California filed an immediate appeal of the decision. The Ninth Circuit panel, which initially reviewed the decision, found Judge Mueller’s opinion overbroad, thereby placing in doubt the injunction she imposed against its enforcement. Thereafter, however, the Ninth Circuit agreed on a rehearing. And on February 15, 2023, the Ninth Circuit panel finally affirmed the lower court ruling, ultimately holding:
“AB 51’s deterrence of an employer’s willingness to enter into an arbitration agreement is antithetical to the FAA’s ‘liberal federal policy favoring arbitration agreements.’… Because the FAA’s purpose is to further Congress’s policy of encouraging arbitration, and AB 51 stands as an obstacle to that purpose, AB 51 is therefore preempted.”

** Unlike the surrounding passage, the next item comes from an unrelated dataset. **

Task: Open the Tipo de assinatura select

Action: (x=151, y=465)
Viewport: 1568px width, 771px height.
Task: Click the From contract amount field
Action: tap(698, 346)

The court expressly rejected the State’s argument that such a ban would protect employees from inequality in bargaining power, stating, “Accordingly, there is no support for California’s description of AB 51 as simply an assurance that employees will not be the victims of forced arbitration or be compelled to arbitrate claims against their wills.”
The court ultimately agreed with other circuits that the FAA preempts a state rule that discriminates against arbitration by discouraging or prohibiting the formation of an arbitration agreement.
This is likely not the end of the AB 51 saga, as the ruling is simply affirming the district court’s grant of a preliminary injunction, but it is another significant ruling focused on the importance of arbitration in the workplace. California employers should still seek counsel when implementing arbitration agreements in the workplace due to the complexity and changing landscape related to enforcement of these agreements.
The case is CHAMBER OF COMMERCE V. BONTA (February 15, 2023) No. 20-15291.